Put each line from the start of the records down to the line containing "Regions (383, 997)" into a JSON list of strings, one string per line and no entries for blank lines.

(Item-finding records)

□ □ □ □ □

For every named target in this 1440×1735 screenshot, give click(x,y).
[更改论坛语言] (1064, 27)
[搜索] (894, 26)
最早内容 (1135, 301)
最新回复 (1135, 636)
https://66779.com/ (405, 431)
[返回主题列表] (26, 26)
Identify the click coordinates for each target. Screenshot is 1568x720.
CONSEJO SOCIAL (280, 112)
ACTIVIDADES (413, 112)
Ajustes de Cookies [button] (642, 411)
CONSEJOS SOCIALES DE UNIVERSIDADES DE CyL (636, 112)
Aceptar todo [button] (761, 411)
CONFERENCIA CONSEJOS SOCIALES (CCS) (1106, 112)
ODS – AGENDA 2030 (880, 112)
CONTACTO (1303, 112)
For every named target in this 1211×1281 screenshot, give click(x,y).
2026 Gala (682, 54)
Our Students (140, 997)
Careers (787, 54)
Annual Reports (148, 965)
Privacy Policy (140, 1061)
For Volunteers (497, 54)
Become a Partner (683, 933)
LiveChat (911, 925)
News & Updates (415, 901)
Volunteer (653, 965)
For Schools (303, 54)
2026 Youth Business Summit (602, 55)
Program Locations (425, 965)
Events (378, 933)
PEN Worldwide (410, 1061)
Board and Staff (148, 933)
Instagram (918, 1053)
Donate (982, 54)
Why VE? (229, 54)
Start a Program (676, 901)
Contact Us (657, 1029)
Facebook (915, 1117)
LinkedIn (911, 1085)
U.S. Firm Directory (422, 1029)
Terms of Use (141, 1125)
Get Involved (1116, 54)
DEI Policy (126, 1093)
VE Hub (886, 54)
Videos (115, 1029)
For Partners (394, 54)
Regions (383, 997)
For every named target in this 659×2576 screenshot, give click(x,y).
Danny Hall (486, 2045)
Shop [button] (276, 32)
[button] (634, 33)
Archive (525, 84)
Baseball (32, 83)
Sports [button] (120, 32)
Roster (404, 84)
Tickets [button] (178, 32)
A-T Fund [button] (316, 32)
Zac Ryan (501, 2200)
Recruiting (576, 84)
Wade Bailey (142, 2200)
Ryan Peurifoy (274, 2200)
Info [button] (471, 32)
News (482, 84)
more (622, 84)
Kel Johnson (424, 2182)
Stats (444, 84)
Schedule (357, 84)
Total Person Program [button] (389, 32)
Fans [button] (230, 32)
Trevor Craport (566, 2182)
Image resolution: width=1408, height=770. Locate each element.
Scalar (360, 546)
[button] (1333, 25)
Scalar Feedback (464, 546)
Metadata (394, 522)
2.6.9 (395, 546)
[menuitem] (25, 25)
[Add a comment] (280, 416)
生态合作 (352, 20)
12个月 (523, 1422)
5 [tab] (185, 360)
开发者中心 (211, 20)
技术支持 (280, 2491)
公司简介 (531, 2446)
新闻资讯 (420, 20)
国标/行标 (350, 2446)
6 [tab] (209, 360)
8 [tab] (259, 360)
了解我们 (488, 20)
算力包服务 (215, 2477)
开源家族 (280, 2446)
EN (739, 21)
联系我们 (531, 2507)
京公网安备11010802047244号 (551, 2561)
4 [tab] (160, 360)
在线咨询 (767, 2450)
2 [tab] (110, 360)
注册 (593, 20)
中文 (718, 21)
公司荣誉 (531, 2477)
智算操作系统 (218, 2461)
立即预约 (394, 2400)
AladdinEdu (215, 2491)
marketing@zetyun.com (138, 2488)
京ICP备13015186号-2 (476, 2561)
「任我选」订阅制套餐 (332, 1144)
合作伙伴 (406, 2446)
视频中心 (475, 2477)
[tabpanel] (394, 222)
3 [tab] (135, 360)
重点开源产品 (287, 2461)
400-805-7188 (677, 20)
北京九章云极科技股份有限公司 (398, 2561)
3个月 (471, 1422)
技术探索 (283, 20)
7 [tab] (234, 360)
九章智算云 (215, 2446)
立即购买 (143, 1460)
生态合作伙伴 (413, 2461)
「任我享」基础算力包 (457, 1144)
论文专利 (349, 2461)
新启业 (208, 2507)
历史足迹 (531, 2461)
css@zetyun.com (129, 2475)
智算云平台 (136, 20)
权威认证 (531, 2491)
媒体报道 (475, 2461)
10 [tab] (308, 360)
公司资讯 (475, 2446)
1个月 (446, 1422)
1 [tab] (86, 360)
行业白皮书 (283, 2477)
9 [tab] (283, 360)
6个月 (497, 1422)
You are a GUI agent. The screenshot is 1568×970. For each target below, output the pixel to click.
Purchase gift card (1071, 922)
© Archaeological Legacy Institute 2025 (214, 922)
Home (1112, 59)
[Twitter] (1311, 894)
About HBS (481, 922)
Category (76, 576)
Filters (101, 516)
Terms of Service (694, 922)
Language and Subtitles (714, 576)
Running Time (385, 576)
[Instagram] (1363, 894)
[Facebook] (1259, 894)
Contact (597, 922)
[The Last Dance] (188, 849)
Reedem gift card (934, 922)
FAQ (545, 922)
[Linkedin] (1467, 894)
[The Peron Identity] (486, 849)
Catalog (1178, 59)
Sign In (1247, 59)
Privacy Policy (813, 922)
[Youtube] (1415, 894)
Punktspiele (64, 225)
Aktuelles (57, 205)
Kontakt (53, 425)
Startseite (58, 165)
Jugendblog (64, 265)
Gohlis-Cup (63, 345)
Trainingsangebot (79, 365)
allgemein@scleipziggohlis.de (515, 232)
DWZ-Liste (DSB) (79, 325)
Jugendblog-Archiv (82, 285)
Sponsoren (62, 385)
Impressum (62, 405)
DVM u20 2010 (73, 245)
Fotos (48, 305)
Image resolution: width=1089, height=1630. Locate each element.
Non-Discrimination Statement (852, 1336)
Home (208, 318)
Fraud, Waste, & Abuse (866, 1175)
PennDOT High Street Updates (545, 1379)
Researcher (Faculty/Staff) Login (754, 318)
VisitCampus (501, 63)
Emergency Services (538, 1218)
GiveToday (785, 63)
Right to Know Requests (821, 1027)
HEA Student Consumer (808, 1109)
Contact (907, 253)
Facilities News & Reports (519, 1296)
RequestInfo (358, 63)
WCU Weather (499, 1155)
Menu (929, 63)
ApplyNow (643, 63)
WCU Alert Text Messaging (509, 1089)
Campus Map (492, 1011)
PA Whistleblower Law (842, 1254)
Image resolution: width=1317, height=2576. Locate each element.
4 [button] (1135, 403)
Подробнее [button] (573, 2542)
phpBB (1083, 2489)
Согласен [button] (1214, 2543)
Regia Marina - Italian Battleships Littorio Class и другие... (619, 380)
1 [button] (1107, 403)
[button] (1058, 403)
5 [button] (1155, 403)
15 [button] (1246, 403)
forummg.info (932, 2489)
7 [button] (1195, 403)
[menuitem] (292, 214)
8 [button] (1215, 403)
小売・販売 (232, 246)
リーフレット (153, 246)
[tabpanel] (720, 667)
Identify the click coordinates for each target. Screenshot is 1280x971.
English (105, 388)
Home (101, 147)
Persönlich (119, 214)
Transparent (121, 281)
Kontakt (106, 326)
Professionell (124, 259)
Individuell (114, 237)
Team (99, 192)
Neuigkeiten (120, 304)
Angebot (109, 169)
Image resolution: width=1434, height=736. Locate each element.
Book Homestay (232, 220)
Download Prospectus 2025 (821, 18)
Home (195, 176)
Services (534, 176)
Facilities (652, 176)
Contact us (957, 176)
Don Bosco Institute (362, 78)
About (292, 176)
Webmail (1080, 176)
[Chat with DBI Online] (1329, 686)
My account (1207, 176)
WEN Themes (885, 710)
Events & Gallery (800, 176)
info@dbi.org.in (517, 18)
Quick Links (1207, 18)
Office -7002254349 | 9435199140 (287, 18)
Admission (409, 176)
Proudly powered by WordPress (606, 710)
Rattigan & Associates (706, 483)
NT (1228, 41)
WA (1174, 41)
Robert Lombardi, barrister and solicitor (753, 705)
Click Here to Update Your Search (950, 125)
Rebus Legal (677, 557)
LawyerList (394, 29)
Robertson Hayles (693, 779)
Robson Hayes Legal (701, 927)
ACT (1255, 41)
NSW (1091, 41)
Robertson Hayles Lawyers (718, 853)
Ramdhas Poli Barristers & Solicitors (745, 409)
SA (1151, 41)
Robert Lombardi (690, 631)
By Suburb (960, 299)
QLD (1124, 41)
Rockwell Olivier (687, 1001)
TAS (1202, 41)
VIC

□ □ □ □ □

- **Solution to this problem**
[
  "For every named target in this 1440×1735 screenshot, give click(x,y).",
  "[更改论坛语言] (1064, 27)",
  "[搜索] (894, 26)",
  "最早内容 (1135, 301)",
  "最新回复 (1135, 636)",
  "https://66779.com/ (405, 431)",
  "[返回主题列表] (26, 26)",
  "Identify the click coordinates for each target. Screenshot is 1568x720.",
  "CONSEJO SOCIAL (280, 112)",
  "ACTIVIDADES (413, 112)",
  "Ajustes de Cookies [button] (642, 411)",
  "CONSEJOS SOCIALES DE UNIVERSIDADES DE CyL (636, 112)",
  "Aceptar todo [button] (761, 411)",
  "CONFERENCIA CONSEJOS SOCIALES (CCS) (1106, 112)",
  "ODS – AGENDA 2030 (880, 112)",
  "CONTACTO (1303, 112)",
  "For every named target in this 1211×1281 screenshot, give click(x,y).",
  "2026 Gala (682, 54)",
  "Our Students (140, 997)",
  "Careers (787, 54)",
  "Annual Reports (148, 965)",
  "Privacy Policy (140, 1061)",
  "For Volunteers (497, 54)",
  "Become a Partner (683, 933)",
  "LiveChat (911, 925)",
  "News & Updates (415, 901)",
  "Volunteer (653, 965)",
  "For Schools (303, 54)",
  "2026 Youth Business Summit (602, 55)",
  "Program Locations (425, 965)",
  "Events (378, 933)",
  "PEN Worldwide (410, 1061)",
  "Board and Staff (148, 933)",
  "Instagram (918, 1053)",
  "Donate (982, 54)",
  "Why VE? (229, 54)",
  "Start a Program (676, 901)",
  "Contact Us (657, 1029)",
  "Facebook (915, 1117)",
  "LinkedIn (911, 1085)",
  "U.S. Firm Directory (422, 1029)",
  "Terms of Use (141, 1125)",
  "Get Involved (1116, 54)",
  "DEI Policy (126, 1093)",
  "VE Hub (886, 54)",
  "Videos (115, 1029)",
  "For Partners (394, 54)",
  "Regions (383, 997)"
]